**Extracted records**
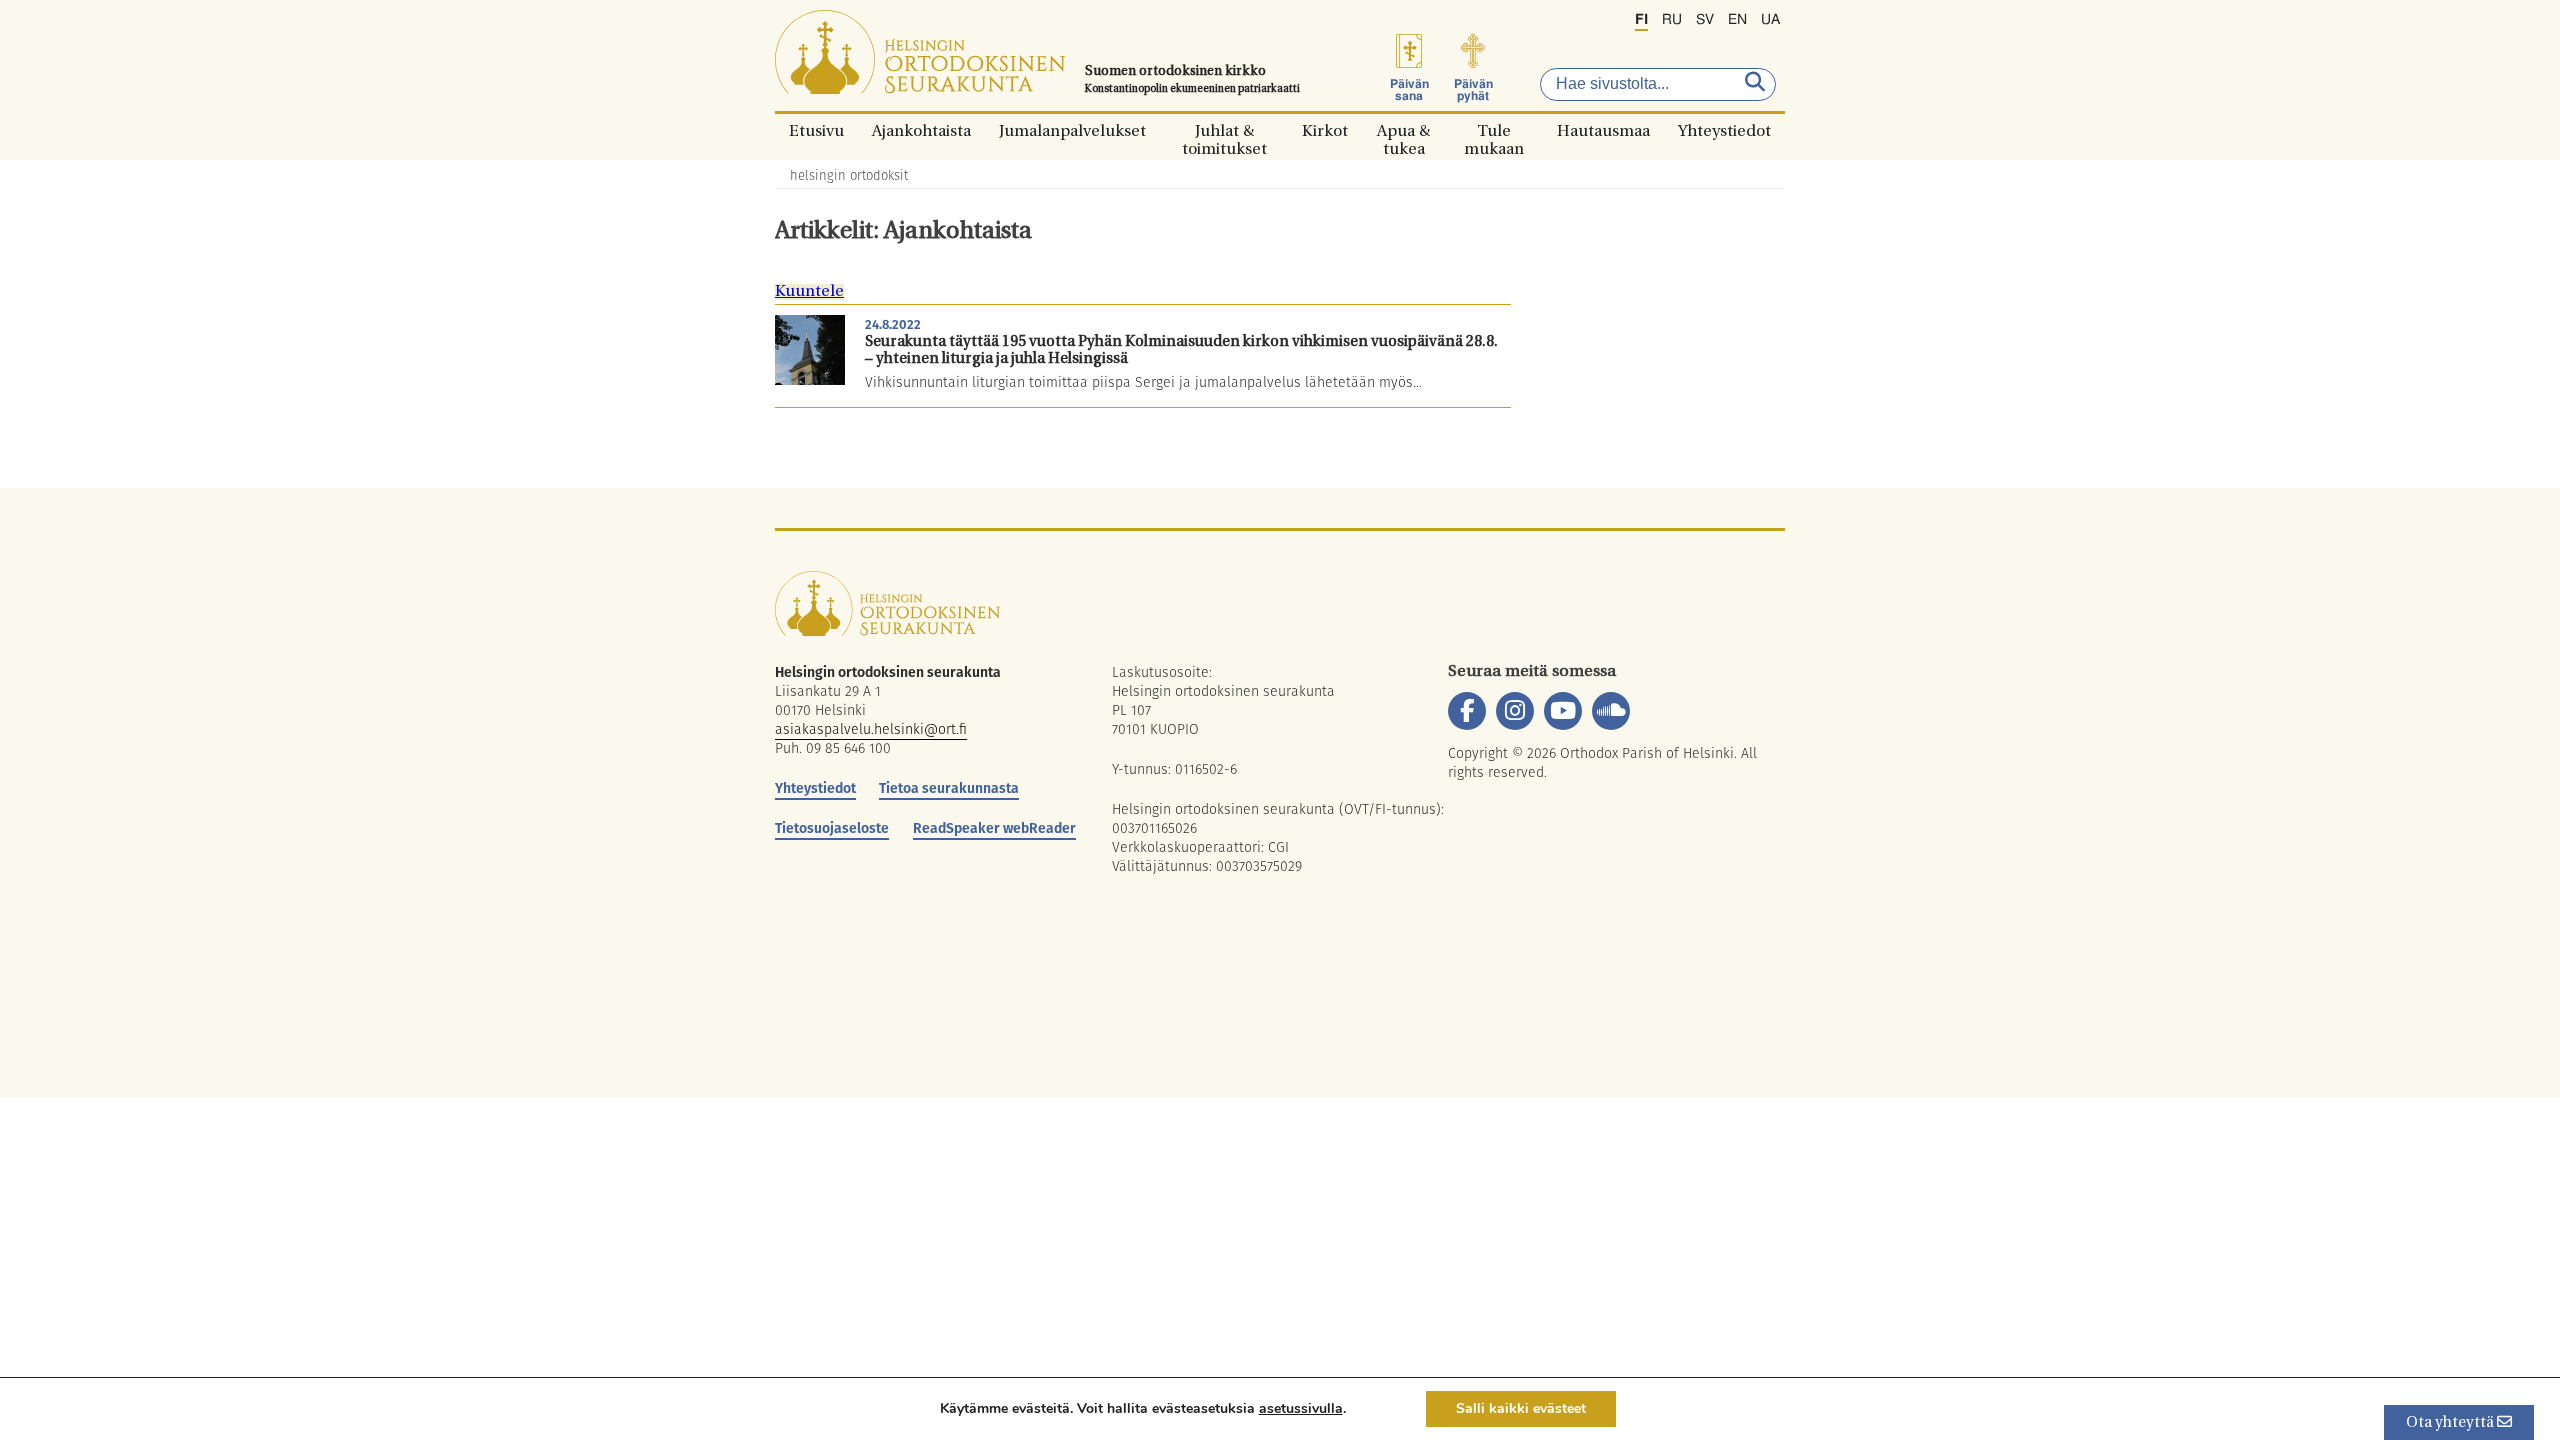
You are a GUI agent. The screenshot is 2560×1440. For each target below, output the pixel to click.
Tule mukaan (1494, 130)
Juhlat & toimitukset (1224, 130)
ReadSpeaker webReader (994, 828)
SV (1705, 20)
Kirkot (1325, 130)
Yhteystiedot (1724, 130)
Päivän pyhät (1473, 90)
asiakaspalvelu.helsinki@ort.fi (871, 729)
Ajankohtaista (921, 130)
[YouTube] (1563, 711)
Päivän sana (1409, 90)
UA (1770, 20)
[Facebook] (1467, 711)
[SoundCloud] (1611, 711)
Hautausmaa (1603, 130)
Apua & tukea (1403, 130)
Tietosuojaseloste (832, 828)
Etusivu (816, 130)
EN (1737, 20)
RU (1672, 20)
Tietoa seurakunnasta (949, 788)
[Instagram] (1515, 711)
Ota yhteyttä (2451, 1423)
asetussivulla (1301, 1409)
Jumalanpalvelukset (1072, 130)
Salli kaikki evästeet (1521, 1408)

**What is expected**
Could the data above be reproduced exactly, with the pictures left out?

**Written solution**
You are a GUI agent. The screenshot is 2560×1440. For each target below, output the pixel to click.
Tule mukaan (1494, 130)
Juhlat & toimitukset (1224, 130)
ReadSpeaker webReader (994, 828)
SV (1705, 20)
Kirkot (1325, 130)
Yhteystiedot (1724, 130)
Päivän pyhät (1473, 90)
asiakaspalvelu.helsinki@ort.fi (871, 729)
Ajankohtaista (921, 130)
[YouTube] (1563, 711)
Päivän sana (1409, 90)
UA (1770, 20)
[Facebook] (1467, 711)
[SoundCloud] (1611, 711)
Hautausmaa (1603, 130)
Apua & tukea (1403, 130)
Tietosuojaseloste (832, 828)
Etusivu (816, 130)
EN (1737, 20)
RU (1672, 20)
Tietoa seurakunnasta (949, 788)
[Instagram] (1515, 711)
Ota yhteyttä (2451, 1423)
asetussivulla (1301, 1409)
Jumalanpalvelukset (1072, 130)
Salli kaikki evästeet (1521, 1408)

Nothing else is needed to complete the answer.